LONDON (AFP).- A giant swirl of replica whipped cream, topped with a sculpted cherry, fly and drone, is to appear in London's Trafalgar Square for the next two years, the mayor's office said Tuesday.
The artwork -- titled "The End" -- is the latest sculpture to be commissioned for the empty fourth plinth in the world-famous landmark.
Created by British artist Heather Phillipson, who works in video, sculpture and drawing, the drone will also transmit a live feed of the square.
It will be visible a dedicated website, "giving a sculpture's-eye perspective", curators said.

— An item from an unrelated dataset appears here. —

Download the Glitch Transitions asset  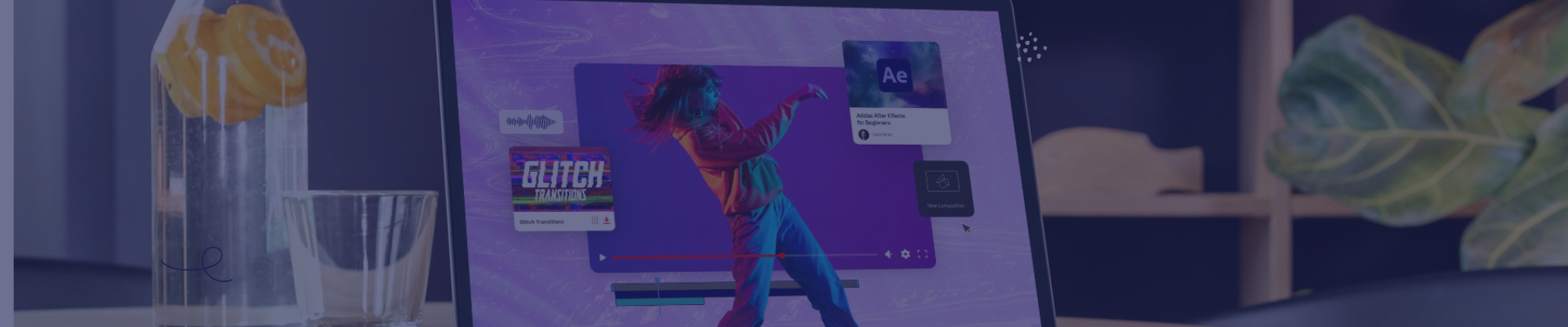pos(607,221)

"'The End' responds to Trafalgar Square as a site of mass gathering, celebration, protest and personal broadcast, shared with other forms of creaturely life," they added in a statement.
Organisers described "The End" as "exuberant, uneasy and suggesting hubris and impending collapse", without elaborating on the inspiration for the symbolic disintegration.
Its March 26 unveiling will come nearly two months after Britain's expected exit from the European Union, which anti-Brexit campaigners fear could spell political and economic ruin.
Trafalgar Square was also the focus last year of protests by climate change activists warning about the future of the planet.
The square has large stone plinths in each corner, three of which bear permanent statues. The fourth was never completed.
Phillipson's new work is the 13th sculpture to be featured on the empty plinth since a programme to commission artists to create new works for the space began in 1998.
It replaces "The Invisible Enemy Should Not Exist", a reconstruction made from date syrup cans of an ancient Iraqi statue destroyed by Islamic State group jihadists.
Other works have included a sculpture of a strutting horse skeleton displaying stock exchange share prices, a huge blue fibreglass cockerel and a bronze thumps-up gesture standing 10 metres (35 feet) high.